EXERCISE DETAILS: Reproduce every record below, character by character.

━━━━━━━━━━━━━━━━━━━━

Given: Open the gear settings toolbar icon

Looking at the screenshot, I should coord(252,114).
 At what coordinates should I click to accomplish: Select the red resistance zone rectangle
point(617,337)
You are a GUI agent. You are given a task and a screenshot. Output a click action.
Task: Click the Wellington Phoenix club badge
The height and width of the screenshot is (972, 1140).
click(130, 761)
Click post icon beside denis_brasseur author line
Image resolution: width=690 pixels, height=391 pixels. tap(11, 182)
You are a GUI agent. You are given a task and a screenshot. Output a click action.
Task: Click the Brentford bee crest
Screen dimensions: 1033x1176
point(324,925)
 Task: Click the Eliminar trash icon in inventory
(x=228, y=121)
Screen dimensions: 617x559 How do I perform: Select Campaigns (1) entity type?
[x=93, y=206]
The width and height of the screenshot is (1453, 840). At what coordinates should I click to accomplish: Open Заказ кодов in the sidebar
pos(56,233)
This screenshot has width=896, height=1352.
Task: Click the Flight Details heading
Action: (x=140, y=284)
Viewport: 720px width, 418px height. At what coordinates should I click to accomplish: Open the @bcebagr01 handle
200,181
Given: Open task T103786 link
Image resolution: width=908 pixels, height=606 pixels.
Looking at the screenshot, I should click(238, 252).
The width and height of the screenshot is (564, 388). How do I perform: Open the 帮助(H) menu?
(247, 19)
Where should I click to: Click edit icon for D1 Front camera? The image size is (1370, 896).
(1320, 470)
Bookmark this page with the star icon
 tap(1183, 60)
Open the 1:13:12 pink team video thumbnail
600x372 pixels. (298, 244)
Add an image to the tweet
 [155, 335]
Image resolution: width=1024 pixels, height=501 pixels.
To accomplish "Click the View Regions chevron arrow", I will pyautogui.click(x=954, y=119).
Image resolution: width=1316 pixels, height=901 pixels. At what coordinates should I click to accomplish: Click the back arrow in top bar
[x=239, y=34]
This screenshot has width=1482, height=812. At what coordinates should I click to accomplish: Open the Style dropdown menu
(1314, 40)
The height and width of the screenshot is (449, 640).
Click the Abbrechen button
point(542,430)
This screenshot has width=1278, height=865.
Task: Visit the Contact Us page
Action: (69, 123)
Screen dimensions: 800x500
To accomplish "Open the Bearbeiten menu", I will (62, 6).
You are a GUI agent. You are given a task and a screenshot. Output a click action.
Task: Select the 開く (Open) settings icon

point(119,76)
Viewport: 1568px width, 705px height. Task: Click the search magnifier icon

━━━━━━━━━━━━━━━━━━━━

TASK RESULT:
Given: Open the gear settings toolbar icon

Looking at the screenshot, I should coord(252,114).
 At what coordinates should I click to accomplish: Select the red resistance zone rectangle
point(617,337)
You are a GUI agent. You are given a task and a screenshot. Output a click action.
Task: Click the Wellington Phoenix club badge
The height and width of the screenshot is (972, 1140).
click(130, 761)
Click post icon beside denis_brasseur author line
Image resolution: width=690 pixels, height=391 pixels. tap(11, 182)
You are a GUI agent. You are given a task and a screenshot. Output a click action.
Task: Click the Brentford bee crest
Screen dimensions: 1033x1176
point(324,925)
 Task: Click the Eliminar trash icon in inventory
(x=228, y=121)
Screen dimensions: 617x559 How do I perform: Select Campaigns (1) entity type?
[x=93, y=206]
The width and height of the screenshot is (1453, 840). At what coordinates should I click to accomplish: Open Заказ кодов in the sidebar
pos(56,233)
This screenshot has width=896, height=1352.
Task: Click the Flight Details heading
Action: (x=140, y=284)
Viewport: 720px width, 418px height. At what coordinates should I click to accomplish: Open the @bcebagr01 handle
200,181
Given: Open task T103786 link
Image resolution: width=908 pixels, height=606 pixels.
Looking at the screenshot, I should click(238, 252).
The width and height of the screenshot is (564, 388). How do I perform: Open the 帮助(H) menu?
(247, 19)
Where should I click to: Click edit icon for D1 Front camera? The image size is (1370, 896).
(1320, 470)
Bookmark this page with the star icon
 tap(1183, 60)
Open the 1:13:12 pink team video thumbnail
600x372 pixels. (298, 244)
Add an image to the tweet
 [155, 335]
Image resolution: width=1024 pixels, height=501 pixels.
To accomplish "Click the View Regions chevron arrow", I will pyautogui.click(x=954, y=119).
Image resolution: width=1316 pixels, height=901 pixels. At what coordinates should I click to accomplish: Click the back arrow in top bar
[x=239, y=34]
This screenshot has width=1482, height=812. At what coordinates should I click to accomplish: Open the Style dropdown menu
(1314, 40)
The height and width of the screenshot is (449, 640).
Click the Abbrechen button
point(542,430)
This screenshot has width=1278, height=865.
Task: Visit the Contact Us page
Action: (69, 123)
Screen dimensions: 800x500
To accomplish "Open the Bearbeiten menu", I will (62, 6).
You are a GUI agent. You are given a task and a screenshot. Output a click action.
Task: Select the 開く (Open) settings icon

point(119,76)
Viewport: 1568px width, 705px height. Task: Click the search magnifier icon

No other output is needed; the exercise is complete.